Simpan pinjam antara pihak yang mendapatkan bagian dan sisa anggota lain sebagai kreditur itu diperbolehkan untuk menjaga. Lebih lanjut, Ustaz Oni menjelaskan, arisan memiliki beberapa sifat yang harus dicermati.
- Arisan adalah sebagai ta’awun (tolong-menolong) dan adab meminjam.
- Jika arisannya bukan uang, misalnya, paket perjalanan umrah, harus ada kejelasan tentang harga perjalanan umrah itu. Jika terjadi perubahan harga dan selisih, hal ini juga harus dibicarakan sedari awal arisan digelar.

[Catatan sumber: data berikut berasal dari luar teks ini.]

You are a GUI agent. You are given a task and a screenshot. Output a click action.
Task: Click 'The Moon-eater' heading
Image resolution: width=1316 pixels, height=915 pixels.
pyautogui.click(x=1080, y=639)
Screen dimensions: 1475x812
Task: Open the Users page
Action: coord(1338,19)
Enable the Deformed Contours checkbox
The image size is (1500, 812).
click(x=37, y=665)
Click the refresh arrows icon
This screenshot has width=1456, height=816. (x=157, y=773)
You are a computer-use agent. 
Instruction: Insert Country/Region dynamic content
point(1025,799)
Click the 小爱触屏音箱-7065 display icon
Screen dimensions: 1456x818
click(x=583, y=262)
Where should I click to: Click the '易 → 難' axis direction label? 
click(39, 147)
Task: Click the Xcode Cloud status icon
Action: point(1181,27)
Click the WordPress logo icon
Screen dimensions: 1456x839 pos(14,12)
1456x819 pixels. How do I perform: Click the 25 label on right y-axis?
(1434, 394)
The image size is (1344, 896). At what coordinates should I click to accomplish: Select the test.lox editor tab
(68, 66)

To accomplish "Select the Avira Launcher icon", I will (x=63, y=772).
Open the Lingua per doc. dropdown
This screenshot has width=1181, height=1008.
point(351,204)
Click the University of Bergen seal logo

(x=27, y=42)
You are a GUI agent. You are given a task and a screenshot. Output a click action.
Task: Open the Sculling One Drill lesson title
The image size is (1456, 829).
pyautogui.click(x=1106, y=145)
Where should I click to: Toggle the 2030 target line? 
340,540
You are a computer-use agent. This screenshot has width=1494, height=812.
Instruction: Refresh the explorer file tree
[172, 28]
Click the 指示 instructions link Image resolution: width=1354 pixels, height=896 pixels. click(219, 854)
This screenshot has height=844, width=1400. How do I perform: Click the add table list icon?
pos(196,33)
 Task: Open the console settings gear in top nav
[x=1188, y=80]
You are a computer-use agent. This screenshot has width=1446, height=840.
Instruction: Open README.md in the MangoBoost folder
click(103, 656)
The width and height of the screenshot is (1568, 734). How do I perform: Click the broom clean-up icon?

- Jika tuan rumah harus menyediakan makanan dan sejenisnya untuk menghormati tamu, hal itu diperkenankan. Mengeluarkan makanan dan sejenisnya di sini tidak dihitung sebagai bagian dari riba yang haram, tetapi sebagai bagian dari adab menghormati tamu sebagaimana dipahami oleh kelaziman dan tradisi masyarakat.
Di sisi lain, Ustaz Oni menekankan bahwa arisan merupakan pinjaman yang bergilir yang disebut transaksi sosial (tabarru). Hal ini tidak dilarang dan justru dianjurkan dalam Islam, selama ada niat untuk menunaikannya. Ini didasarkan pada hadis Nabi Muhammad SAW.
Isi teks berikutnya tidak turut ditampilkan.